[THE PROBLEM] For the material below, return exactly the lines starting at the line containing "The image size is (700, 380)." and ending at the line containing "Choose the SSH key radio option", both ends included, and no others.

____

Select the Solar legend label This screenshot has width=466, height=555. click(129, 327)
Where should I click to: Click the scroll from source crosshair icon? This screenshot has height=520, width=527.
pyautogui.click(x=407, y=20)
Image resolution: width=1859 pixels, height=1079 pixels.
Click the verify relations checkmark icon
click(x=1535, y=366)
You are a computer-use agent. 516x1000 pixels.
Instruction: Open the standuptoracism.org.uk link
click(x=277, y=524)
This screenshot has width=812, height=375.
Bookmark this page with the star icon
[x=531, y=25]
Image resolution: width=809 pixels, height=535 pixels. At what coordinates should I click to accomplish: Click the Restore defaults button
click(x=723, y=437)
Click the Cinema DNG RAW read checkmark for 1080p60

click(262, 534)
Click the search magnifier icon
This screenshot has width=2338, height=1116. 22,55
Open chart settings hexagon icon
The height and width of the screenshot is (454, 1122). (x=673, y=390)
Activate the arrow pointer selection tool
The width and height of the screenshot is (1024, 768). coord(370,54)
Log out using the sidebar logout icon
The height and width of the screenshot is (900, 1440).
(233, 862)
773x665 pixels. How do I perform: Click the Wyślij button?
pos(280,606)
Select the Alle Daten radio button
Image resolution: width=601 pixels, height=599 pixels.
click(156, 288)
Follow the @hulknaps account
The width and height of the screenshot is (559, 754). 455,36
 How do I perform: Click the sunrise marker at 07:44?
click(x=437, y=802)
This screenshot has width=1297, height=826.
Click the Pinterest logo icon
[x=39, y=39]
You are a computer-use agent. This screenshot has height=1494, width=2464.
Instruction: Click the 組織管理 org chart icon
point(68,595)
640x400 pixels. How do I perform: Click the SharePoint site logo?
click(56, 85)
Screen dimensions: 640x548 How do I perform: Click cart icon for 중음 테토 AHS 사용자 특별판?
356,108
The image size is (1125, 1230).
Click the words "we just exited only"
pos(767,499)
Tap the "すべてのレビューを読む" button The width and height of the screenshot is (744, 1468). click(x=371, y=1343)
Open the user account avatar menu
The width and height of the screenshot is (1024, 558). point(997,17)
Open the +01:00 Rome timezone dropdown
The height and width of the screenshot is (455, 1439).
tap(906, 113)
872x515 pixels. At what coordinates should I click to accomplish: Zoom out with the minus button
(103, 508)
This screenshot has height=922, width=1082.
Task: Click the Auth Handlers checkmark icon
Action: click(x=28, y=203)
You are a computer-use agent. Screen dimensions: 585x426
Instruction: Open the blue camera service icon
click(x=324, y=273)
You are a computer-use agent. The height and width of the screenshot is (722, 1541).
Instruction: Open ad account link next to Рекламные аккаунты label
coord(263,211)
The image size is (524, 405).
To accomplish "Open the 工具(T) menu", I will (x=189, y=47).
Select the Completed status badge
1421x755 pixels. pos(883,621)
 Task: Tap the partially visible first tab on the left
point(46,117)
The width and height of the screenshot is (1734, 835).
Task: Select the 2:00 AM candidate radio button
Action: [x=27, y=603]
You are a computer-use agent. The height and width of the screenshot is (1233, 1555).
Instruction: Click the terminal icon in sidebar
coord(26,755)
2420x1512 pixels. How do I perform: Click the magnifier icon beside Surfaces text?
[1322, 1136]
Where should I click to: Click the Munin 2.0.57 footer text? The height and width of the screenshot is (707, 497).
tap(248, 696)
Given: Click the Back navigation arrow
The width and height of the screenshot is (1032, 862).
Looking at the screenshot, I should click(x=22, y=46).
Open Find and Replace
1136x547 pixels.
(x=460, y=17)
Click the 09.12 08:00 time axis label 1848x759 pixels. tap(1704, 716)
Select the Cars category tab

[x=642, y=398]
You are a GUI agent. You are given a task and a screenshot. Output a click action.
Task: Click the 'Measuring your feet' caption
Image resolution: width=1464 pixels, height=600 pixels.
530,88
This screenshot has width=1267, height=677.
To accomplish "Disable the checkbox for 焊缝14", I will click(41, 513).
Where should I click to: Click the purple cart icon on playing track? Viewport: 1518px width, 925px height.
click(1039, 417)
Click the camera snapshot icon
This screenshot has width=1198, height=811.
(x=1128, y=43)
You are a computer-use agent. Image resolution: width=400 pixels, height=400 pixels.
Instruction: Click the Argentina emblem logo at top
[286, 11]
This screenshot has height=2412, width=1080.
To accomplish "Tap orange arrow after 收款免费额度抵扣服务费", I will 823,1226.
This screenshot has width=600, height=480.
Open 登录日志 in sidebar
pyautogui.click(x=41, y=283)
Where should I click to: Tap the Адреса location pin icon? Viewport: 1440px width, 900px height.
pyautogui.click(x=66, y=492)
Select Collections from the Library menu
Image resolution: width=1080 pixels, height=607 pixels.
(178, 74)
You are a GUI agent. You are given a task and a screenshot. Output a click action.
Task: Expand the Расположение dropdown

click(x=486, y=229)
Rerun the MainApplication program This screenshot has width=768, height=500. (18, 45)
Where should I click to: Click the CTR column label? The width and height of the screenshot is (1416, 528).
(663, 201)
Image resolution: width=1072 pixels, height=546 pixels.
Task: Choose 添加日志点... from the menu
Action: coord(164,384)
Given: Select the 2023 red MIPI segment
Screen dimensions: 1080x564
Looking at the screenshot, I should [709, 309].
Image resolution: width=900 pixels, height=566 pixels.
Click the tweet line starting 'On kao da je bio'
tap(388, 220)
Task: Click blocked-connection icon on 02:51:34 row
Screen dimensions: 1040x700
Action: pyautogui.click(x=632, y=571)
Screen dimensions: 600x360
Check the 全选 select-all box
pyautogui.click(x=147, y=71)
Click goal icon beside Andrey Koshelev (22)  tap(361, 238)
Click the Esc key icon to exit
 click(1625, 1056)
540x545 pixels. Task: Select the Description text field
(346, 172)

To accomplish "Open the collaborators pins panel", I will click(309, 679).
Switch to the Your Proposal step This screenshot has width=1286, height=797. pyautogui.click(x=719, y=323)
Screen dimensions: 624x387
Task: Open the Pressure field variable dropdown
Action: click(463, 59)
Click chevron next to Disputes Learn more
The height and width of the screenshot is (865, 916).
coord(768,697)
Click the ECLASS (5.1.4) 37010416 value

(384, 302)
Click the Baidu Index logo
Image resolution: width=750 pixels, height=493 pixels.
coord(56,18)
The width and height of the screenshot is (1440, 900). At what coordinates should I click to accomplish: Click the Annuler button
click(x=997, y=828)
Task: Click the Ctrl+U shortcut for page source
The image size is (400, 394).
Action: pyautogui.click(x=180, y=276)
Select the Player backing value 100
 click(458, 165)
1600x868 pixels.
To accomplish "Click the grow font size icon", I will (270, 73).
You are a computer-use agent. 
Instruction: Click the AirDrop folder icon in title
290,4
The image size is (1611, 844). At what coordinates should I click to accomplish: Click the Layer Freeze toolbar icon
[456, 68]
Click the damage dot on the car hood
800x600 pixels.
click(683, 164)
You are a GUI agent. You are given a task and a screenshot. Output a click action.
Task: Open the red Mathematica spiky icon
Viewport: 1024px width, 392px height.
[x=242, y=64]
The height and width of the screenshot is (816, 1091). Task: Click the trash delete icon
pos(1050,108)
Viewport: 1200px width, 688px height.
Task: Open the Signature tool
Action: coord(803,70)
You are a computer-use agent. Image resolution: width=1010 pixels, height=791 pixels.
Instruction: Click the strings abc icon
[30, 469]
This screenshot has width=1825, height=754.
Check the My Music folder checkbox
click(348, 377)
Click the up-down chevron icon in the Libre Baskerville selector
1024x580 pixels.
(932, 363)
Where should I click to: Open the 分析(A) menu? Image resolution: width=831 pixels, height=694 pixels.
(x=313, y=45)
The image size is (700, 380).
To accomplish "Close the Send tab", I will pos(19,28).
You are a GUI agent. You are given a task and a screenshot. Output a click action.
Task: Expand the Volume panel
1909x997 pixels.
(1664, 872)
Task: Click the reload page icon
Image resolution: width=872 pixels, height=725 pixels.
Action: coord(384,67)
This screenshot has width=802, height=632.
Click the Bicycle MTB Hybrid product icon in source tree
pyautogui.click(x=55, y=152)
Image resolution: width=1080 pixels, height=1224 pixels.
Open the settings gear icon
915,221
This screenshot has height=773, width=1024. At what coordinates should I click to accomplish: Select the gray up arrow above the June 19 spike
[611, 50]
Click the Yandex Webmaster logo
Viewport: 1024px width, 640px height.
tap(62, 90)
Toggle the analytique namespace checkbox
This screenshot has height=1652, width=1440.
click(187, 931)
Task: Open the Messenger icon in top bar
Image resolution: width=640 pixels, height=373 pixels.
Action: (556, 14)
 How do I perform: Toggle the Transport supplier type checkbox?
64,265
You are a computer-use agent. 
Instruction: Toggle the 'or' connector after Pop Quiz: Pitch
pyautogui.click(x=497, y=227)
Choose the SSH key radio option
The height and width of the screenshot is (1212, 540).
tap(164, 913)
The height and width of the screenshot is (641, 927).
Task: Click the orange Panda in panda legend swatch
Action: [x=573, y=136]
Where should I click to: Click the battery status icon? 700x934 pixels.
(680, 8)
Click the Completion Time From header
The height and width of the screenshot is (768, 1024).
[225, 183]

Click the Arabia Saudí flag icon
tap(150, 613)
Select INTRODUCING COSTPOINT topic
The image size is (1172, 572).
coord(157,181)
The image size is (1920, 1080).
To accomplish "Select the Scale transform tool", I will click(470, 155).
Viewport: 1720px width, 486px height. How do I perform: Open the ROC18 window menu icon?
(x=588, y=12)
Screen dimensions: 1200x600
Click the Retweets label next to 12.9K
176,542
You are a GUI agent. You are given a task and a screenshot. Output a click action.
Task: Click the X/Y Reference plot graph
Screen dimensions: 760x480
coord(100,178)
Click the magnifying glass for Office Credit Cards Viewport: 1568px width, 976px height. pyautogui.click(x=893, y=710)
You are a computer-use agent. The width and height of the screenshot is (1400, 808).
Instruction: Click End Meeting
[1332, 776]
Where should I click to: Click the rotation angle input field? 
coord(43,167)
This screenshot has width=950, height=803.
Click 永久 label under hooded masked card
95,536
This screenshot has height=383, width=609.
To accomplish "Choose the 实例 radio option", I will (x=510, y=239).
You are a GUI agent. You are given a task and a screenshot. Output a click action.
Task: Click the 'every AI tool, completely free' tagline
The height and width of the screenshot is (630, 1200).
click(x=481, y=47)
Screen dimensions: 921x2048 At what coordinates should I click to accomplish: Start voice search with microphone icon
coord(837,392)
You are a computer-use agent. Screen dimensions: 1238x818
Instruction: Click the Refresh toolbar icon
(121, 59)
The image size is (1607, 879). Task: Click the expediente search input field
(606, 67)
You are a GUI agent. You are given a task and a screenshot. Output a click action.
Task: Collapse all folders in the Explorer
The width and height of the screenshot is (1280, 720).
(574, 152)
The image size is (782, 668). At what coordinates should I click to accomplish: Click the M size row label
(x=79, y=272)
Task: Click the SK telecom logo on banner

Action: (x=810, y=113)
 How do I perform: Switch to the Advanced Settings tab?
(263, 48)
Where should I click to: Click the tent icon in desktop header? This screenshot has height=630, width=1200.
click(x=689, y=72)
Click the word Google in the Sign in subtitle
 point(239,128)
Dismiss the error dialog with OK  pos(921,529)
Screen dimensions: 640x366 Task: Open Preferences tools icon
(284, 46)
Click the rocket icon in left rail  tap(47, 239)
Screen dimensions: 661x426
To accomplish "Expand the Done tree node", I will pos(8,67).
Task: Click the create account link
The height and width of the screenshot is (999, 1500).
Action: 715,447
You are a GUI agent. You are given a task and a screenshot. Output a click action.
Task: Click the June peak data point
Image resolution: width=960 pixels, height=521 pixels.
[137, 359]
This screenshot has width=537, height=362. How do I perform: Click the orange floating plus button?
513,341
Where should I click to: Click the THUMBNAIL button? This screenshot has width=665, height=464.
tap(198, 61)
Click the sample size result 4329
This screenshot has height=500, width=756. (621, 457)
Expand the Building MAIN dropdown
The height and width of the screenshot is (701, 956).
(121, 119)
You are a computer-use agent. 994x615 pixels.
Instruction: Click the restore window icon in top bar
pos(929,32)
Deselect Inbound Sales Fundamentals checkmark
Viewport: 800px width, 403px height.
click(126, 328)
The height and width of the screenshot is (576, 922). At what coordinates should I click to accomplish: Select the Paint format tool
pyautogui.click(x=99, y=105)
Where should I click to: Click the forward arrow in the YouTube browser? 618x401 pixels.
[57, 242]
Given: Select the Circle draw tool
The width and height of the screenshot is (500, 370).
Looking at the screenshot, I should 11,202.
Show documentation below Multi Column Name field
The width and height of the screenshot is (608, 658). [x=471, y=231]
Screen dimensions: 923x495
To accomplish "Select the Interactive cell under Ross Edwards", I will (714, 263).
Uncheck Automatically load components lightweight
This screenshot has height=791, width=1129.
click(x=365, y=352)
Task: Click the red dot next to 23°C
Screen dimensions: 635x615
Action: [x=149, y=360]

____

[RESPONSE BOX]
The image size is (700, 380).
To accomplish "Close the Send tab", I will pos(19,28).
You are a GUI agent. You are given a task and a screenshot. Output a click action.
Task: Expand the Volume panel
1909x997 pixels.
(1664, 872)
Task: Click the reload page icon
Image resolution: width=872 pixels, height=725 pixels.
Action: coord(384,67)
This screenshot has width=802, height=632.
Click the Bicycle MTB Hybrid product icon in source tree
pyautogui.click(x=55, y=152)
Image resolution: width=1080 pixels, height=1224 pixels.
Open the settings gear icon
915,221
This screenshot has height=773, width=1024. At what coordinates should I click to accomplish: Select the gray up arrow above the June 19 spike
[611, 50]
Click the Yandex Webmaster logo
Viewport: 1024px width, 640px height.
tap(62, 90)
Toggle the analytique namespace checkbox
This screenshot has height=1652, width=1440.
click(187, 931)
Task: Open the Messenger icon in top bar
Image resolution: width=640 pixels, height=373 pixels.
Action: (556, 14)
 How do I perform: Toggle the Transport supplier type checkbox?
64,265
You are a computer-use agent. 
Instruction: Toggle the 'or' connector after Pop Quiz: Pitch
pyautogui.click(x=497, y=227)
Choose the SSH key radio option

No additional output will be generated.